Although the term of protection of an invention patent is 20 years, which is longer than that of a new type patent, which is 10 years, the time of approval is 12 to 18 months on average after the filing of a request for physical examination, which is much longer than that of a new type patent which requires only a formal examination and can be granted in 3 to 6 months. However, if you only apply for a new type patent, although you can quickly obtain the protection of your rights, the degree of protection is relatively low and the exclusivity effect is relatively weak. Therefore, one case with two applications that can carry out the succession of rights becomes the best choice to take into account the life cycle of the product, promotion and marketing, and the protection of your rights. Therefore, the ability to file two petitions in one case is the best choice for product life cycle, marketing and rights protection.
As can be seen from the above chart, the approval of a new type patent is faster, and the creation can be protected by the new type patent right after the publication of the new type patent. Due to the exclusivity of patents, based on the principle that a creation cannot be granted two patents repeatedly, the Office of the Taiwan Intellectual Property Office (TIPO) will notify the applicant to choose between retaining the new type patent or obtaining the patent for the invention before the approval of the patent for the invention, and if the applicant chooses to obtain the patent for the invention, the original new type patent will be extinguished from the publication date of the patent for the invention. If the applicant chooses to obtain a patent for the invention, the original patent for the new type of invention will be extinguished from the date of publication of the patent for the invention, and the corresponding creation will be protected by a patent for the invention, without affecting the applicant's rights.

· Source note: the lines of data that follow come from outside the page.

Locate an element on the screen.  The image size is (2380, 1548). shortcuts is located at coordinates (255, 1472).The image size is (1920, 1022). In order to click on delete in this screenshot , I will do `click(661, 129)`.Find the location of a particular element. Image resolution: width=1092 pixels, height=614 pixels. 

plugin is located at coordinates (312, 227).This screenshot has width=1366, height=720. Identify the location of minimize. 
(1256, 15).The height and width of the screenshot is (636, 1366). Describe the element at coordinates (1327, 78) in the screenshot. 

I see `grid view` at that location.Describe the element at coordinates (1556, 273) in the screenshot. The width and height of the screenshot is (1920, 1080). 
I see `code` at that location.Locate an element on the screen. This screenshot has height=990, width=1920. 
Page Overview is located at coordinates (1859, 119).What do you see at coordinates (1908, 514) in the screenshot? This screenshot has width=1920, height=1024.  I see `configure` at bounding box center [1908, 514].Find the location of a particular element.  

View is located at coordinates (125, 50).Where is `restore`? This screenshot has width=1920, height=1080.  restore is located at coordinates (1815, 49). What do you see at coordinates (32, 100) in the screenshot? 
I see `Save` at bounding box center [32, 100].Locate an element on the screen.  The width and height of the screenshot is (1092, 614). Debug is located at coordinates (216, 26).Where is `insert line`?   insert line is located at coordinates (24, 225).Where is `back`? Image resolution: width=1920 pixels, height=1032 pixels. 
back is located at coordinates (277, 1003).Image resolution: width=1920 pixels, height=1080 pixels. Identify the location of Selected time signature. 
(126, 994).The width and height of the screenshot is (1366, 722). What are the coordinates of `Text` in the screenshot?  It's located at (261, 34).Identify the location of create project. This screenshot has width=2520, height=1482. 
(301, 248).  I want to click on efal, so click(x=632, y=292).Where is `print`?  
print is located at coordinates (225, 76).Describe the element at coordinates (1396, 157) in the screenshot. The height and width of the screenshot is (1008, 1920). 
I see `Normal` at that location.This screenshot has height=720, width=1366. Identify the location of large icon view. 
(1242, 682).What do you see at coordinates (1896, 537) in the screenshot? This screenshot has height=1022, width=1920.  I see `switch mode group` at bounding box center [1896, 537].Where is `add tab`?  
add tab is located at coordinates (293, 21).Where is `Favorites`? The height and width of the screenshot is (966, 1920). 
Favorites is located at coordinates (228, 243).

3. Advantages of dual filing
(1) Taking into account the speed of the new patent and the wide range of invention patents, it is possible to obtain the protection of the new model patent in a relatively short period of time, and then convert it into an invention patent with a longer protection period.
(2) Compared with a person who only applies for an invention patent, the patentee can set up a pledge and authorize others earlier, and there is further protection for both the pledgee and the licensee because of the right succession system.
(3) Before the approval of the invention patent, if the market situation is not ideal, the applicant can also choose to give up the patent for invention and still retain the patent right of the new model, so that the cost control is flexible.
4. Restrictions of dual filing
(1) The cost is more expensive. Since it is necessary to apply for both the invention and the model patent, and the patent drafting method for the invention and the model model is different, the fees and government fees for the two applications in one case are higher than those for the invention or model patent alone.
(2) Article 32 of the Patent Law stipulates that two applications for invention and model must be filed separately by "the same person", "on the same date" and "for the same creation", and that the applications must be "separately declared".
A. "Same person" means that the invention and the applicant for the utility model at the time of the patent application must be identical; Similarly, the time points of the notification deadline, the approval of invention patents, and the announcement of invention patents must be exactly the same as those of the invention patent applicant and the model patentee. Similarly, if an assignment is required before the approval of an invention patent, the invention and utility model patent need to be assigned together.
B. "Same date" includes the filing date and the priority date, and if the applicant wants to claim priority, the priority date of the invention and the model must be the same.
C. The same creation means that at least one of the patent applications for inventions and new models must be the same.
D. "Separate declaration" means that for invention and model applications applied separately, it is necessary to declare two applications for one case at the time of application, and if there is no declaration at the time of application, no additional declaration shall be made, and the invention application will be rejected by the Intellectual Property Bureau.
E. If the utility model patent has been extinguished or revoked before the approval of the invention patent, it means that the subject matter protected by the utility model patent has become public property, and there is no reason to grant public wealth to private individuals, nor can it meet the conditions for the utility model patent to be extinguished at the same time from the date of publication of the invention.